** RECORDS FOR THE EXERCISE follows **
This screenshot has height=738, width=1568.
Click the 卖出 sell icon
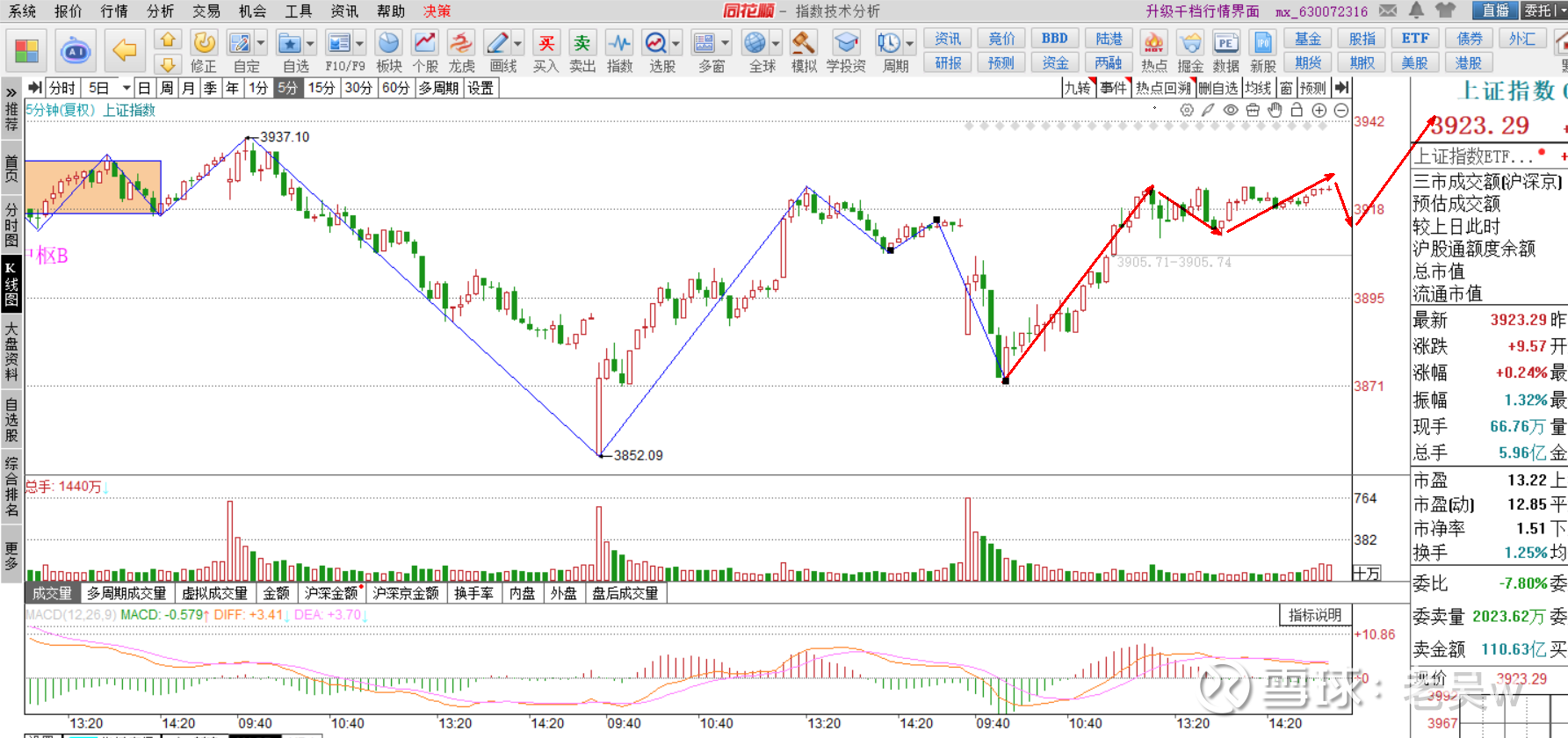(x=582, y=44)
** End of RECORDS FOR THE EXERCISE **
** RECORDS FOR THE EXERCISE follows **
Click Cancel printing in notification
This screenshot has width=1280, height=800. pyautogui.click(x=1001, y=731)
** End of RECORDS FOR THE EXERCISE **
** RECORDS FOR THE EXERCISE follows **
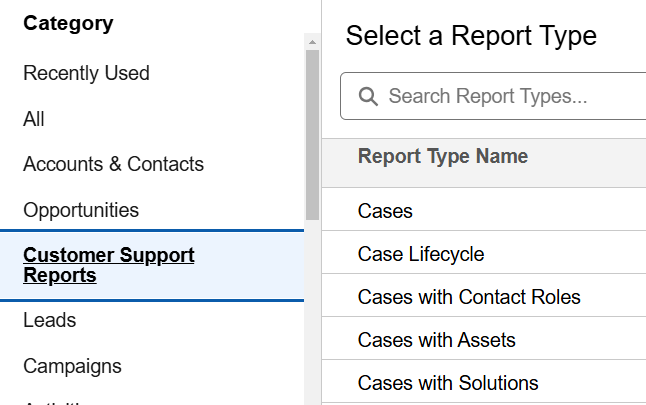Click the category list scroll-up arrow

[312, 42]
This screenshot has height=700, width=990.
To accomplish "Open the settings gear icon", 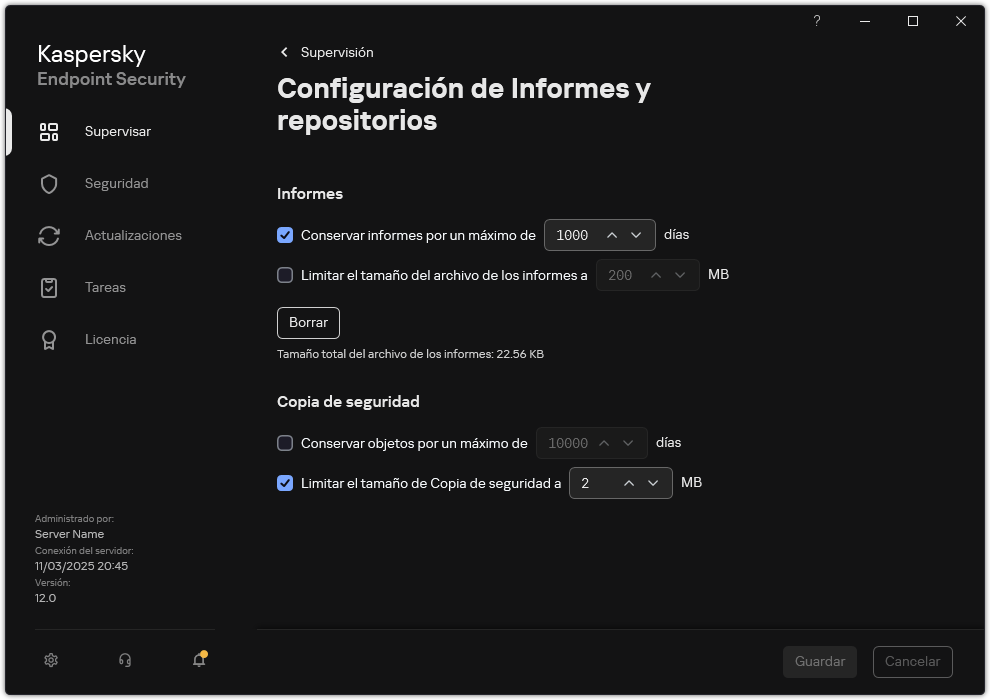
** End of RECORDS FOR THE EXERCISE **
## TO DO
Print an exact copy of the lines above, from the one containing "This screenshot has height=700, width=990." through the one containing "the settings gear", and leave out the pictures.

## EXERCISE RESULT
This screenshot has height=700, width=990.
To accomplish "Open the settings gear icon", 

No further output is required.